» Trecho apresentado:
* * * * * * *

TRINTA E CINCO CITAÇÕES LITERÁRIAS (I)


Susan Sontag (1933 - 2004)
Um baleeiro foi para mim Yale e Harvard. (Herman Melville: O Vigarista)

Tenta. Fracassa. Não importa. Tenta outra vez. Fracassa de novo. Fracassa melhor. (Samuel Beckett: Nohow On)

Às vezes estamos envolvidos demais em nossa própria história e não percebemos que somos personagens coadjuvantes na história dos outros. (Nathan Hill: Nix)

O outro, mesmo quando não se trata de um inimigo, só é visto como alguém para ser visto, e não como alguém (como nós) que também vê. (Susan Sontag: Diante da Dor dos Outros)

(...) não era o primeiro que mandava uma mulher na frente, para trazer-lhe prisioneiros atados com flores. (Julio Cortázar: As Babas do Diabo). 

Não é de todo mal ter antepassados criminosos. Um avô incendiário pode deixar, de herança, um bom nariz para fumaça. (Ursula K. Le Guin: A Mão Esquerda da Escuridão)  

Ursula Kroeber Le Guin (1929 - 2018)
(...) a vida de todo rapaz de boa situação financeira se parece com a de uma perdiz numa caçada. (Francis Scott Fitzgerald: Bernice Corta o Cabelo)

A idade ensinou−lhe a pintar amores−perfeitos de péssima qualidade. (Inês Pedrosa: A Instrução dos Amantes)

Aprendam isso, minha gente boa e decente. Um ano eleitoral começa assim que o primeiro tiro é disparado. (Marlon James: Breve História de Sete Assassinatos)

Um dia, quando Rosemary Savage Samarco estava para morrer (pela quinta vez, de um total de dez), confiou à sua filha, Celeste Boyle: – Juro por Deus, o único prazer que tive na vida foi o de encher o saco de seu pai. (Dennis Lehane: Sobre Meninos e Lobos)

Se a minha presença a incomoda, senhora, não preciso que mo diga, e acto contínuo sai-se pela porta fora, sem olhar para trás, olhar para trás é risco tremendo, pode a pessoa transformar-se em sal e ficar ali à mercê da primeira chuva. (José Saramago: O Homem Duplicado)

* * * * * * *

» Linhas do conjunto de dados:
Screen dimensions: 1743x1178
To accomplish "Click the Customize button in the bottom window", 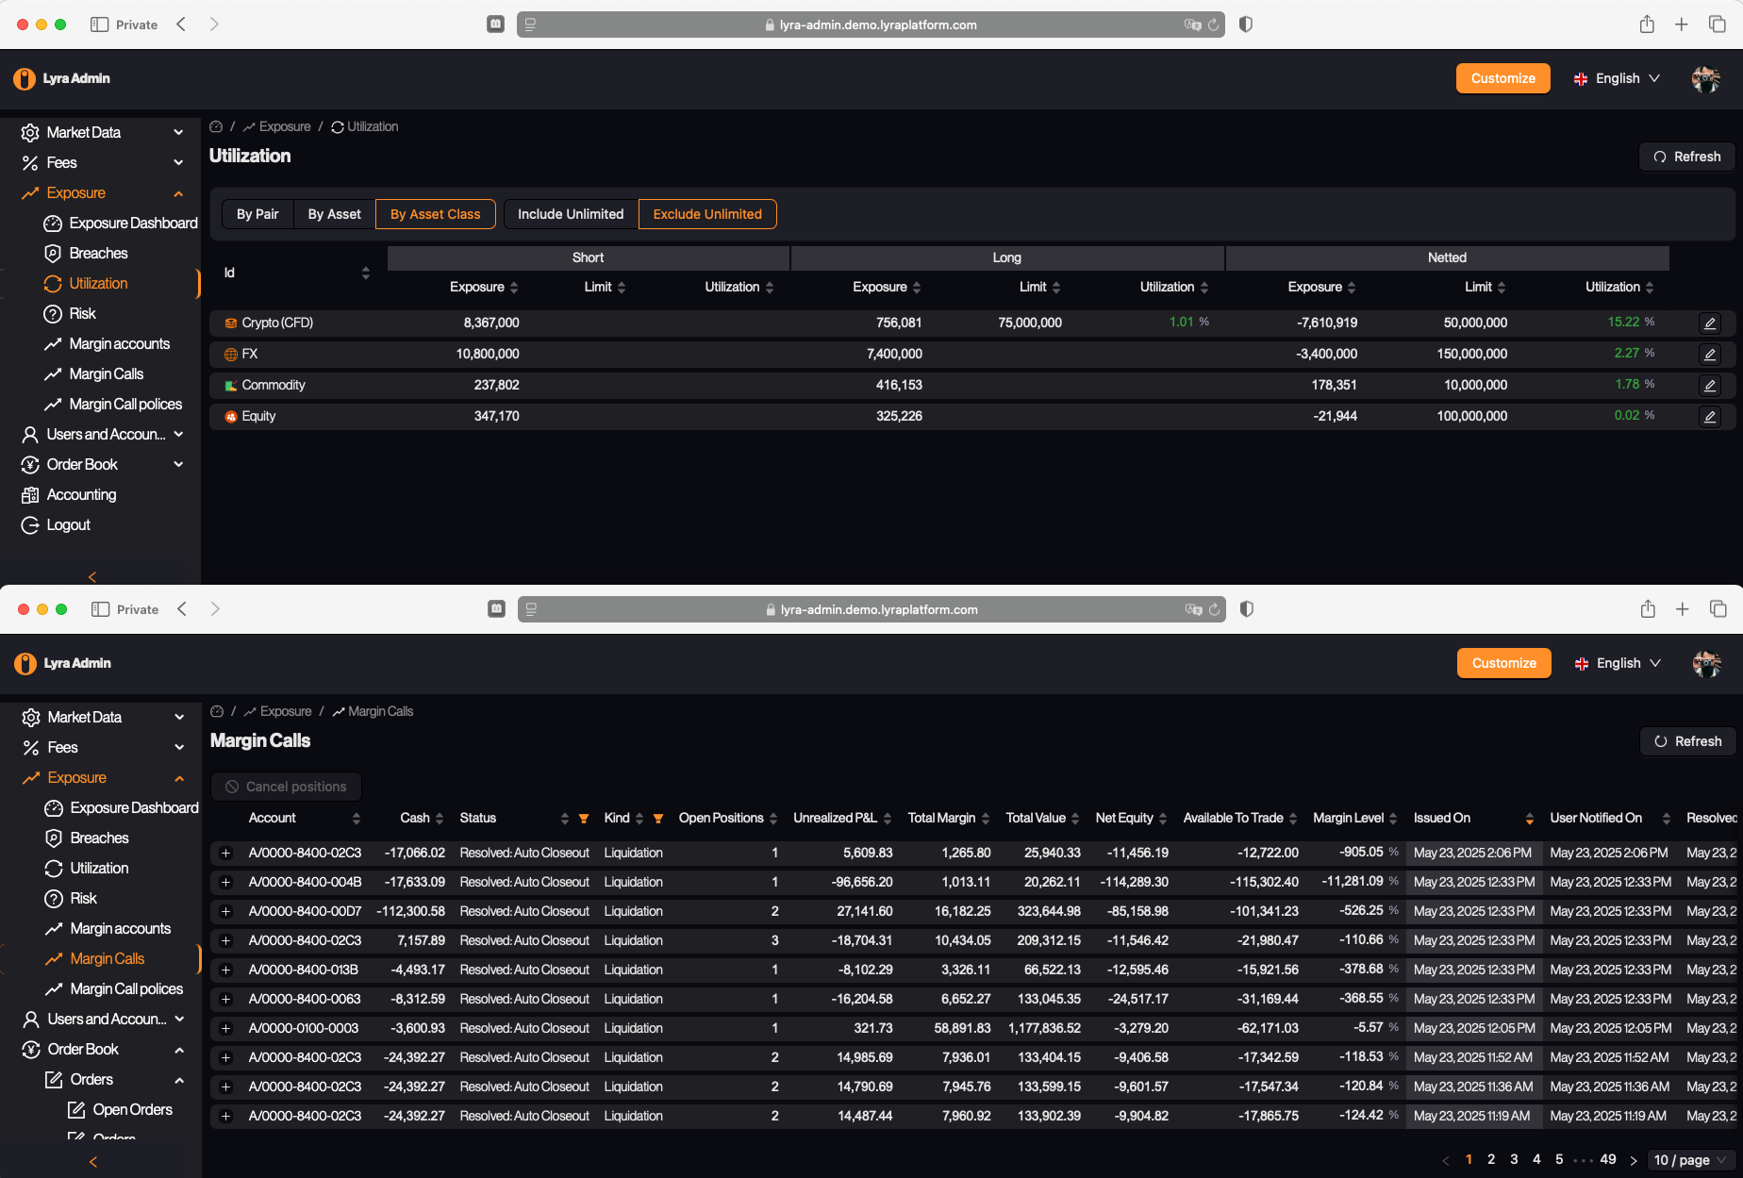I will (1503, 663).
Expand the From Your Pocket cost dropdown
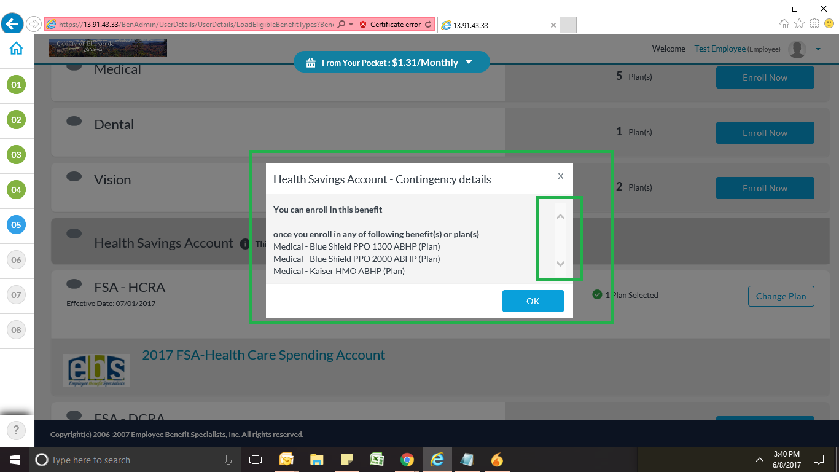 pyautogui.click(x=469, y=62)
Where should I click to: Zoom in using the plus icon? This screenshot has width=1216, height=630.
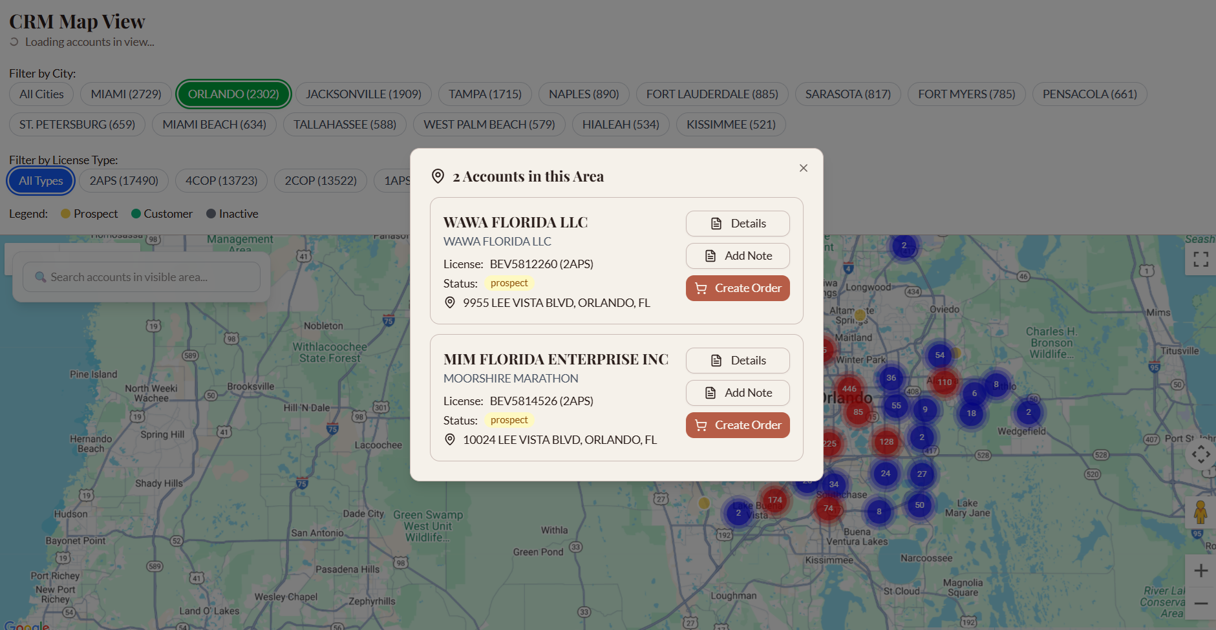tap(1200, 571)
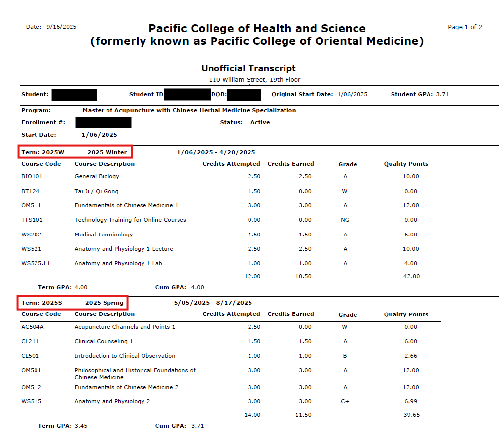The width and height of the screenshot is (499, 430).
Task: Click the Spring Term GPA value 3.45
Action: click(x=80, y=425)
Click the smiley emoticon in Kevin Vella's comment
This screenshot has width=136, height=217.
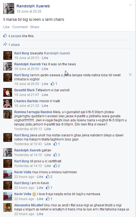pyautogui.click(x=34, y=194)
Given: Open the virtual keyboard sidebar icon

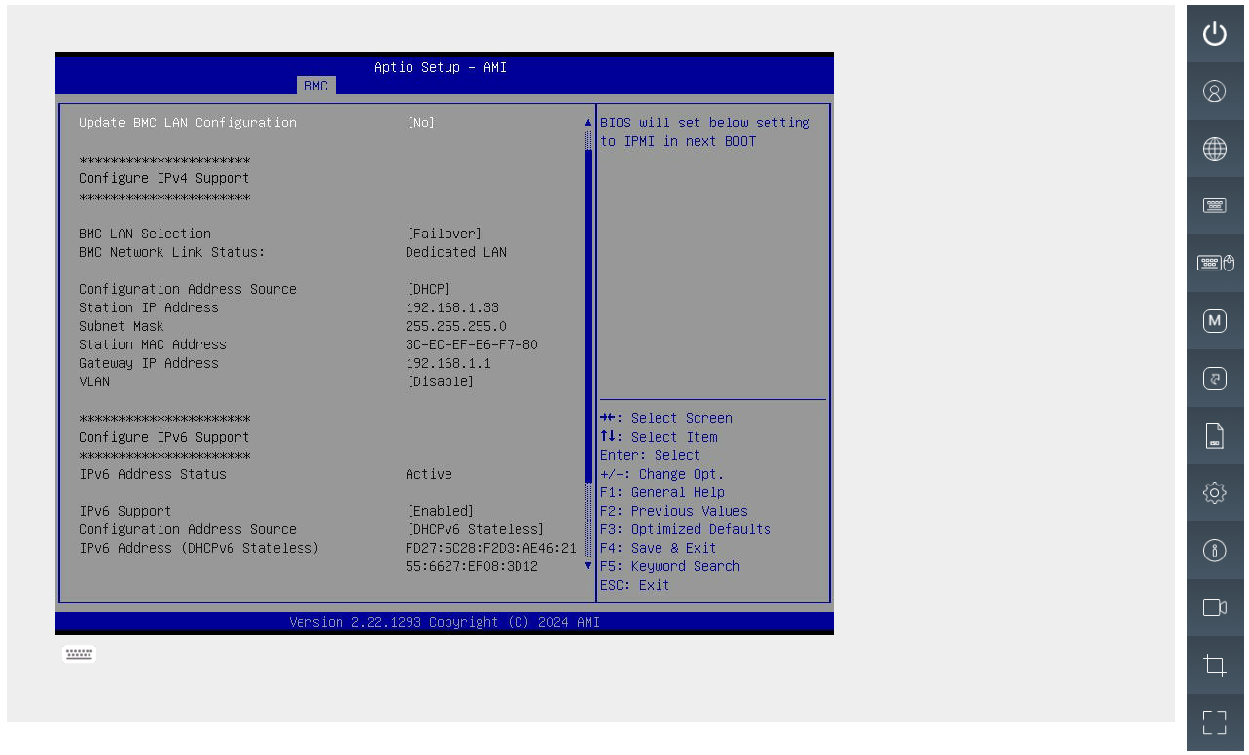Looking at the screenshot, I should 1214,205.
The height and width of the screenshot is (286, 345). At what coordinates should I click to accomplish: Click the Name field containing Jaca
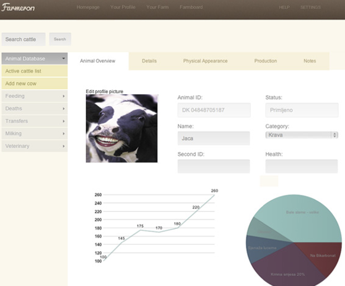point(214,138)
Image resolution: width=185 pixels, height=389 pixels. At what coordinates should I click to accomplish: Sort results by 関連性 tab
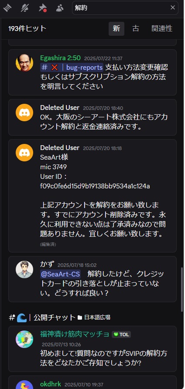(162, 28)
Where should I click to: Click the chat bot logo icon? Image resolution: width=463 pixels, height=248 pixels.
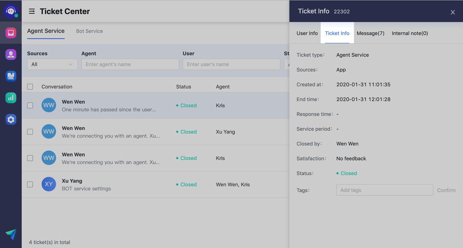11,11
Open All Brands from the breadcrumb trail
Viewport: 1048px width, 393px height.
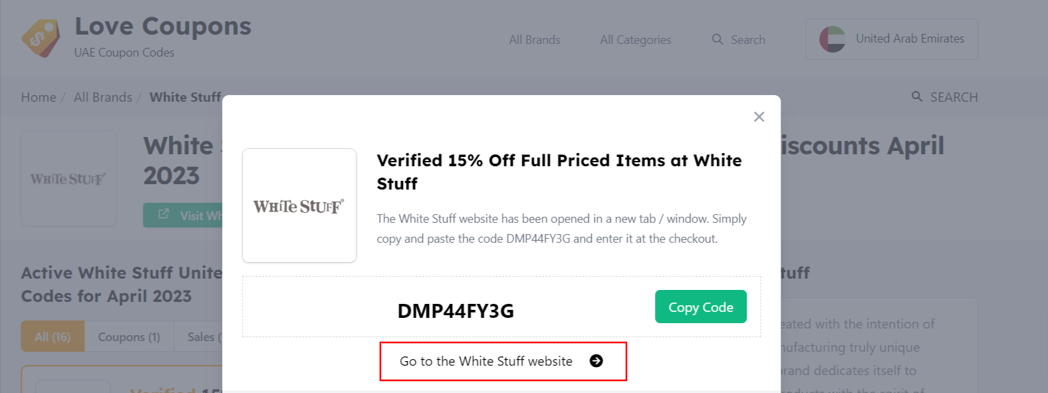(103, 96)
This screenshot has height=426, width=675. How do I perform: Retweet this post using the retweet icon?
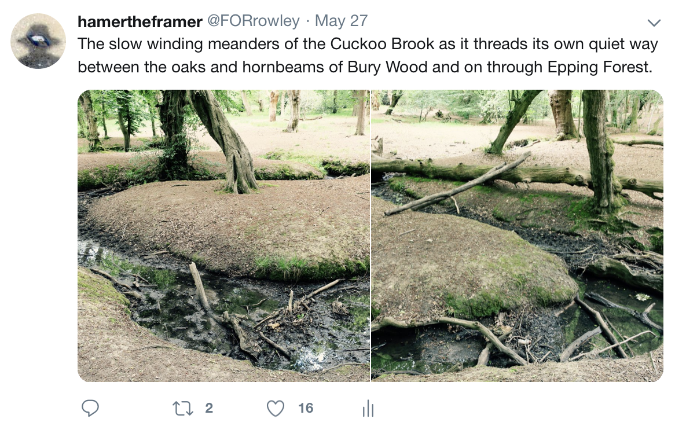[x=182, y=409]
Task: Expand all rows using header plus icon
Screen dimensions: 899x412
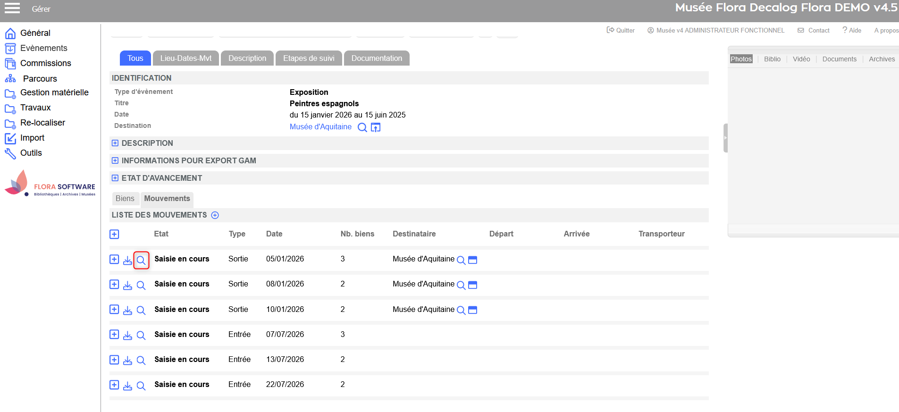Action: click(114, 235)
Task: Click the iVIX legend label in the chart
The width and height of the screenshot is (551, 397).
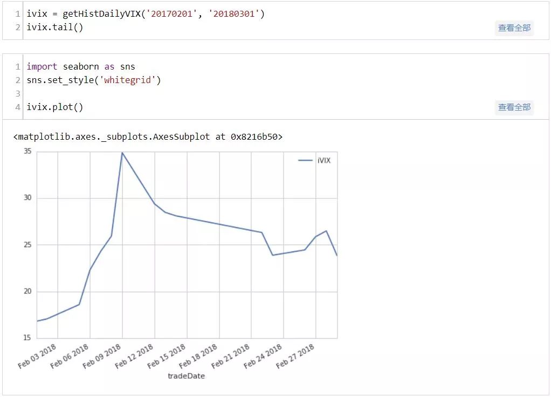Action: [x=324, y=161]
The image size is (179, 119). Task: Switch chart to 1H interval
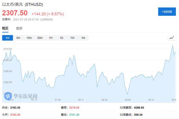point(51,38)
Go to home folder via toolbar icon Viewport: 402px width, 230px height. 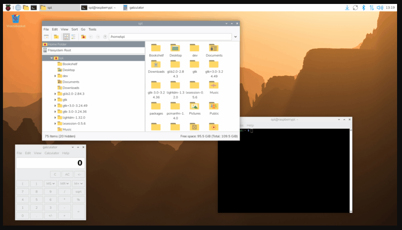[83, 36]
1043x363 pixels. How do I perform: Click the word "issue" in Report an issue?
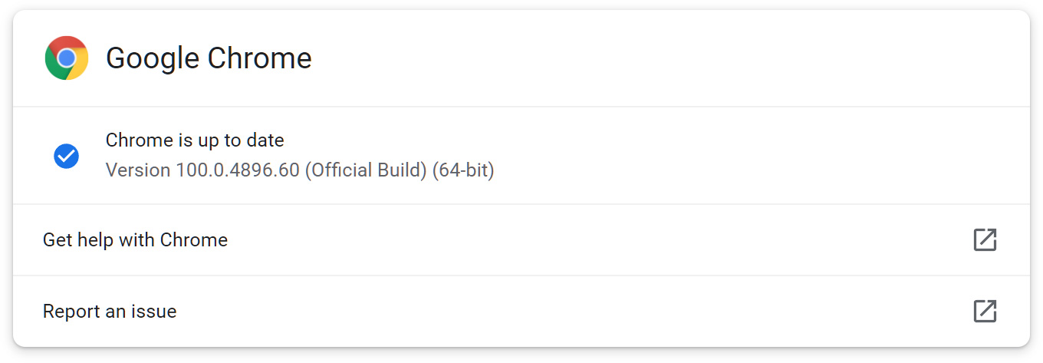156,312

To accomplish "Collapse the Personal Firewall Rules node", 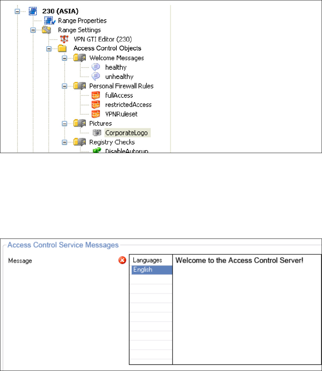I will [65, 86].
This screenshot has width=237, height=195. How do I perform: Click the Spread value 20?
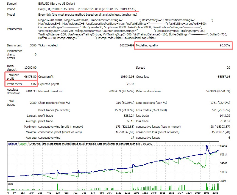pos(228,67)
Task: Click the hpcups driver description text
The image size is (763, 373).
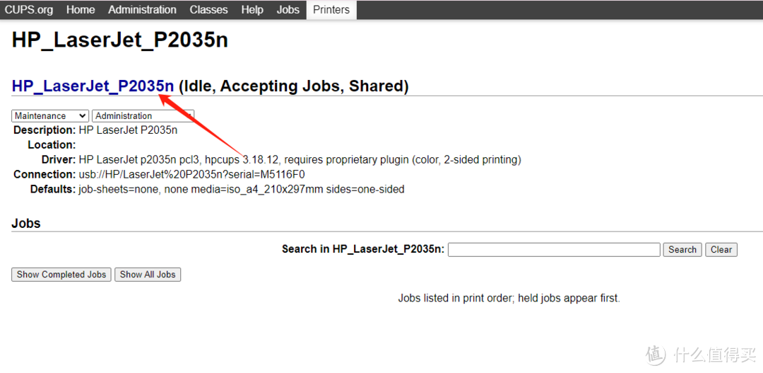Action: [300, 159]
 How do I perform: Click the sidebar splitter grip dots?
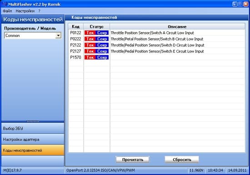point(33,122)
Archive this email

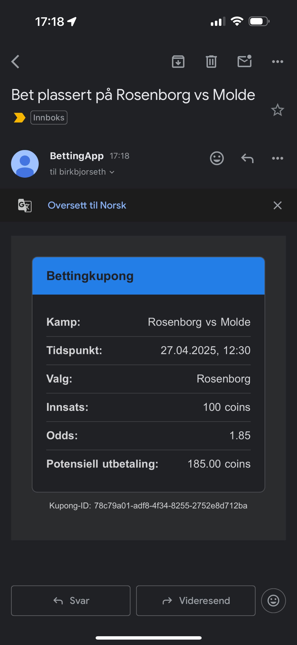click(178, 62)
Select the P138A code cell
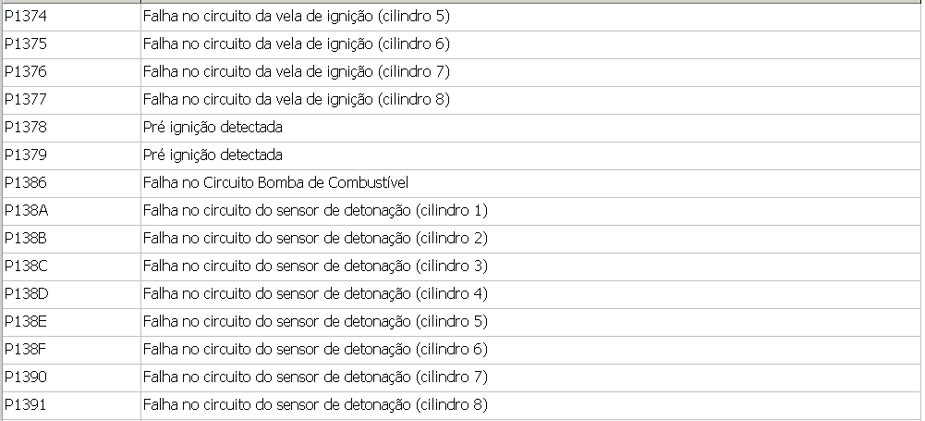This screenshot has height=421, width=925. coord(26,211)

* * * * * * *

» Tarefa a realizar: Reproduza fielmente a parte das citações literárias que vai de "Susan Sontag (1933" até "(Nathan Hill: Nix)", com ambos os extremos incluídos.

» Resposta:
Susan Sontag (1933 - 2004)
Um baleeiro foi para mim Yale e Harvard. (Herman Melville: O Vigarista)

Tenta. Fracassa. Não importa. Tenta outra vez. Fracassa de novo. Fracassa melhor. (Samuel Beckett: Nohow On)

Às vezes estamos envolvidos demais em nossa própria história e não percebemos que somos personagens coadjuvantes na história dos outros. (Nathan Hill: Nix)